--- Task data ---

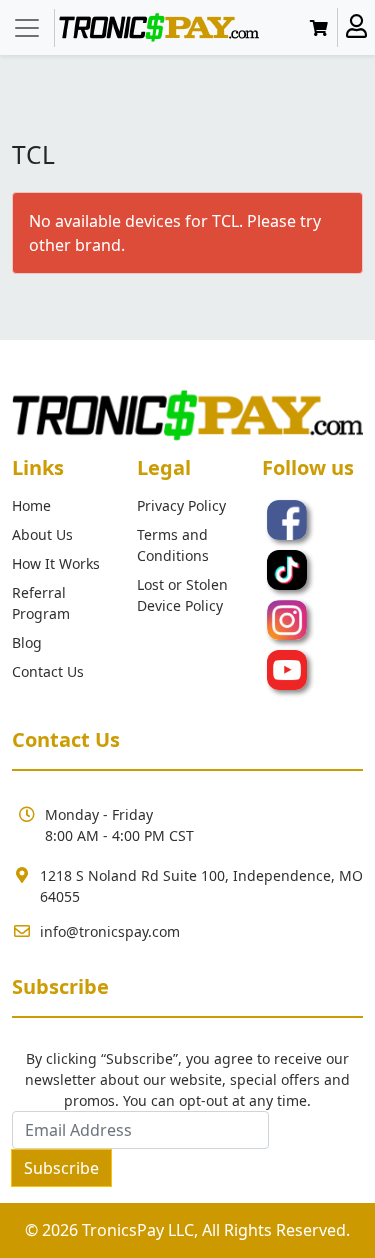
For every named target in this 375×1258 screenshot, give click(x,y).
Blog (27, 642)
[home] (159, 27)
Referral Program (41, 603)
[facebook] (287, 518)
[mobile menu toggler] (27, 28)
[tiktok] (287, 568)
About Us (42, 534)
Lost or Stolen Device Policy (182, 595)
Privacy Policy (181, 505)
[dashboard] (356, 27)
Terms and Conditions (173, 545)
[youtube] (287, 668)
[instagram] (287, 618)
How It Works (56, 563)
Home (31, 505)
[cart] (322, 28)
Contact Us (48, 671)
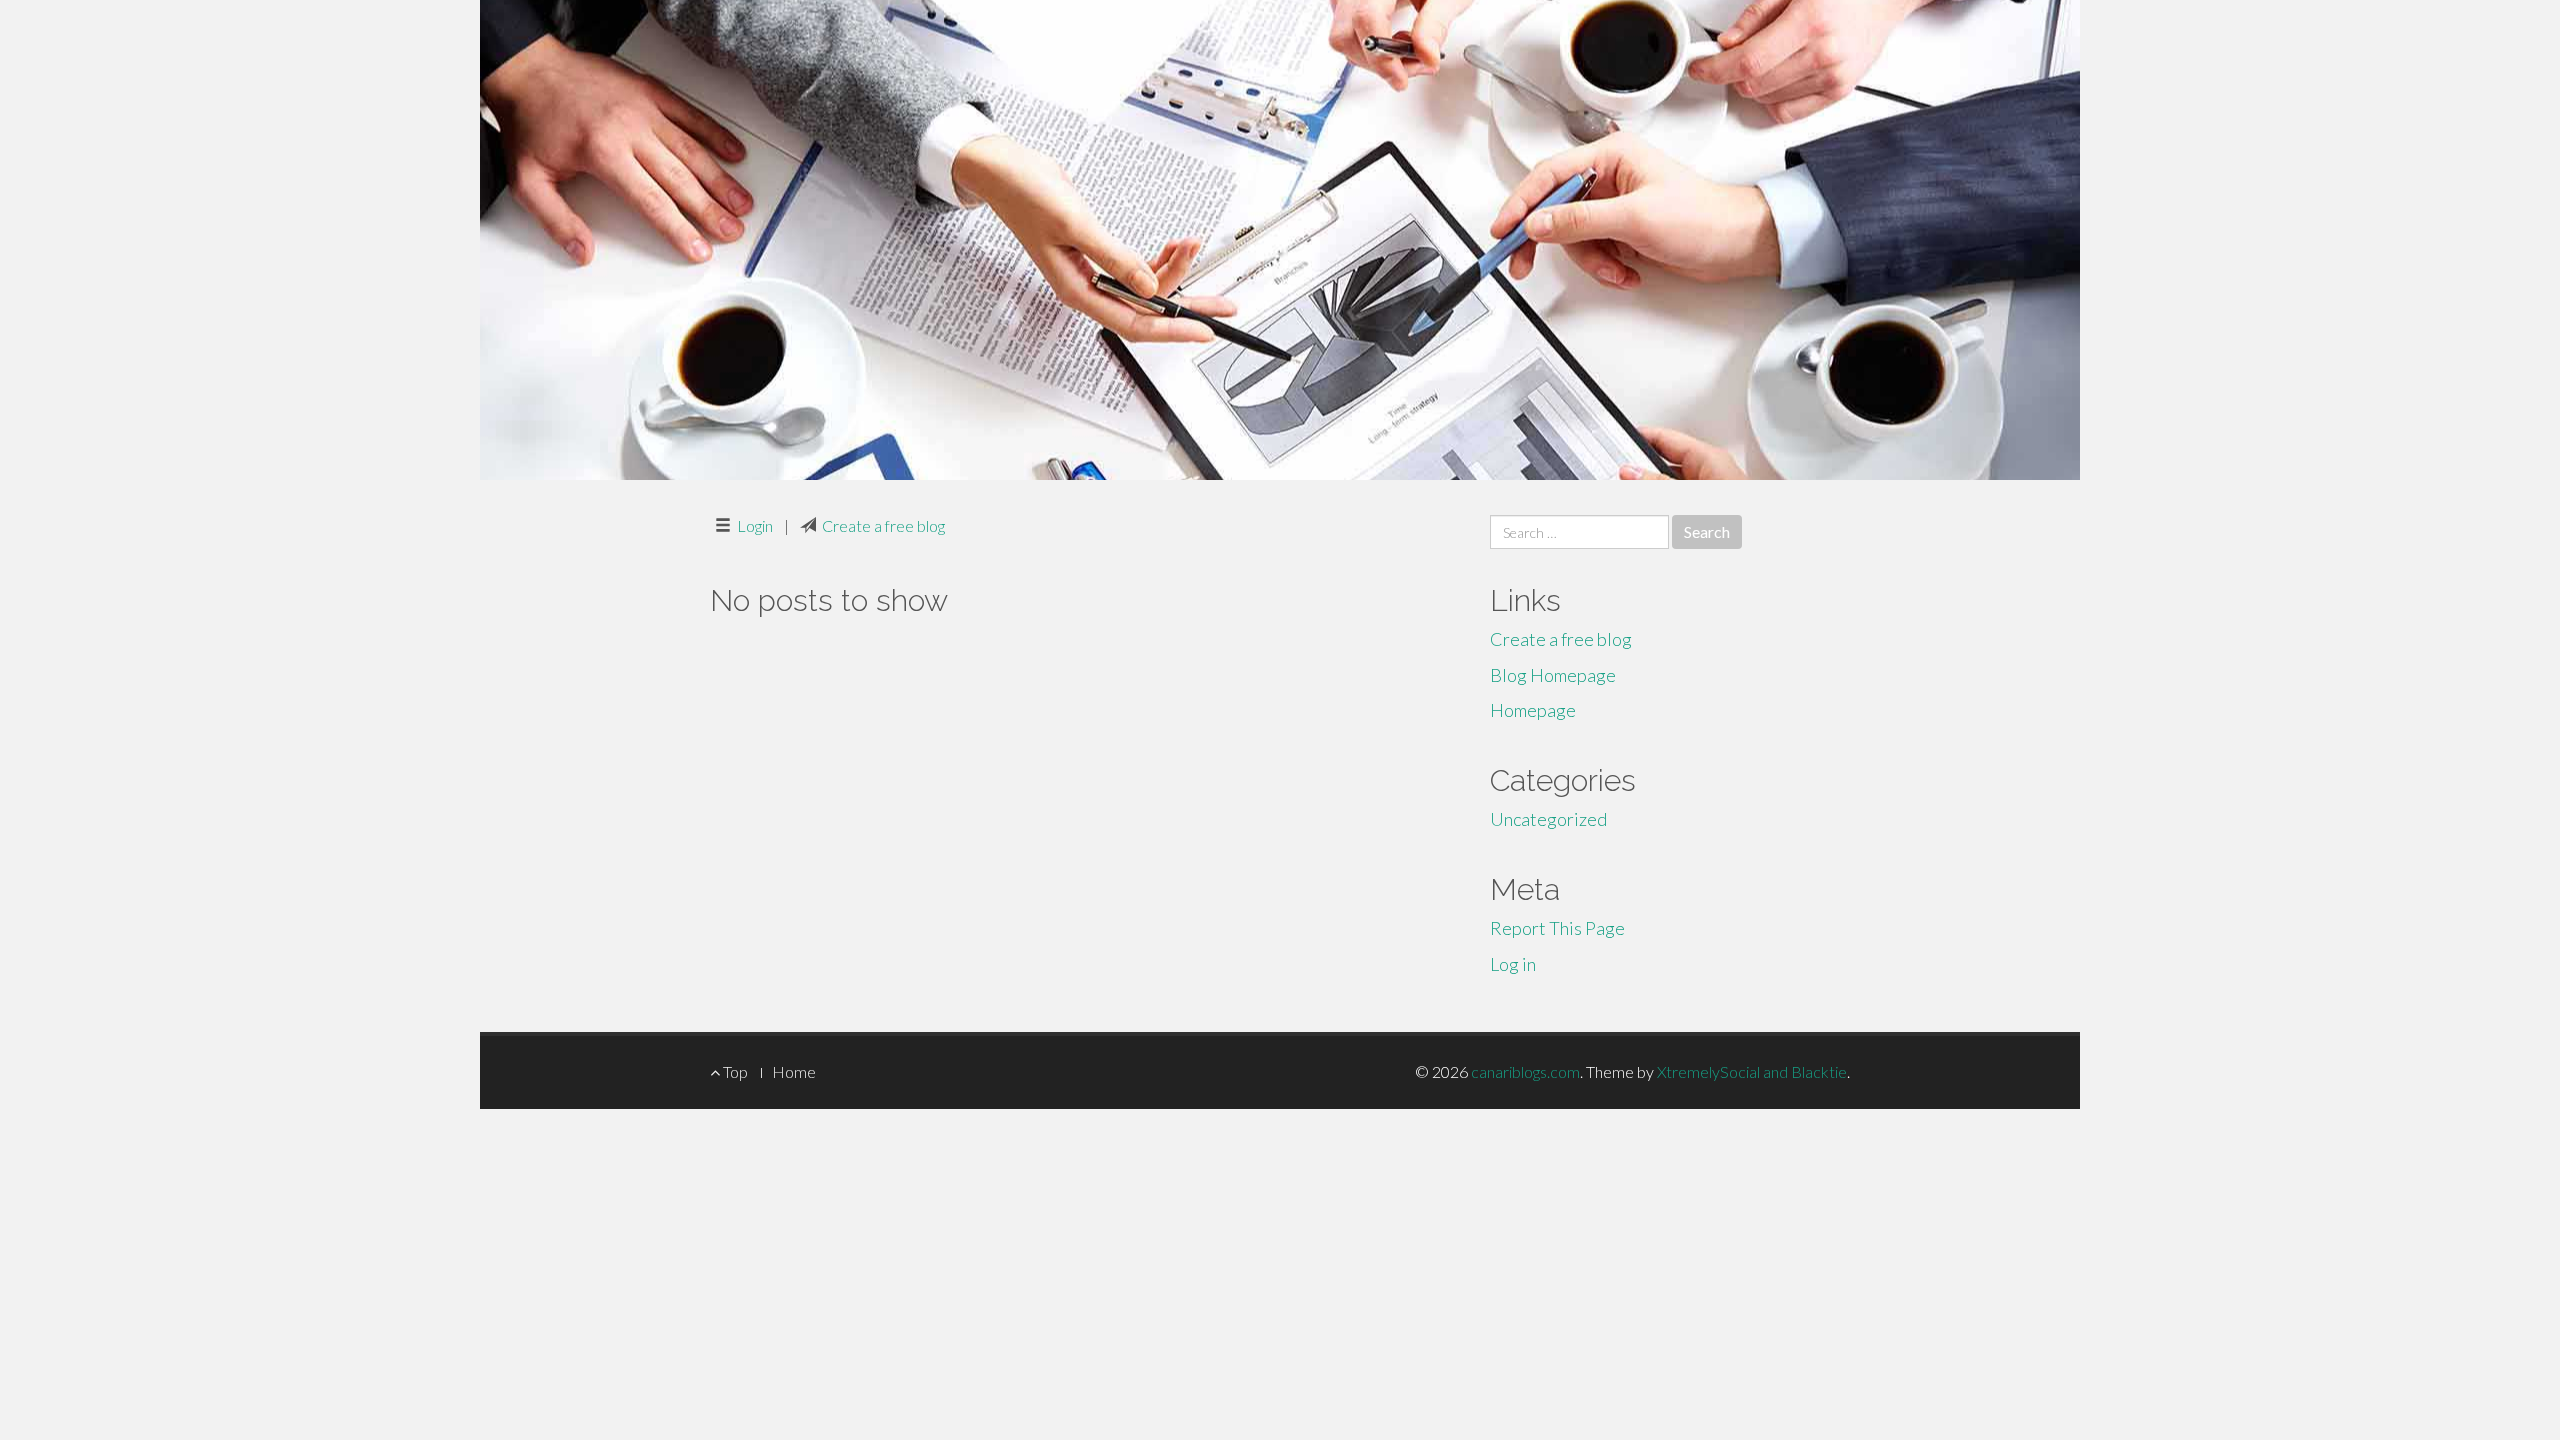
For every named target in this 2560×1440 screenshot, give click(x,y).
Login (755, 525)
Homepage (1533, 710)
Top (734, 1071)
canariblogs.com (1525, 1071)
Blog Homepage (1553, 675)
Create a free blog (883, 525)
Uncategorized (1548, 819)
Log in (1513, 964)
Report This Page (1557, 928)
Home (794, 1071)
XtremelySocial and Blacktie (1752, 1071)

---

| What is being asked |
Which lines of the data hold the string "give"? Return each of them.

| Answer |
For every named target in this 375×1258 screenshot, give click(x,y).
For every named target in this 2560×1440 screenshot, give click(x,y).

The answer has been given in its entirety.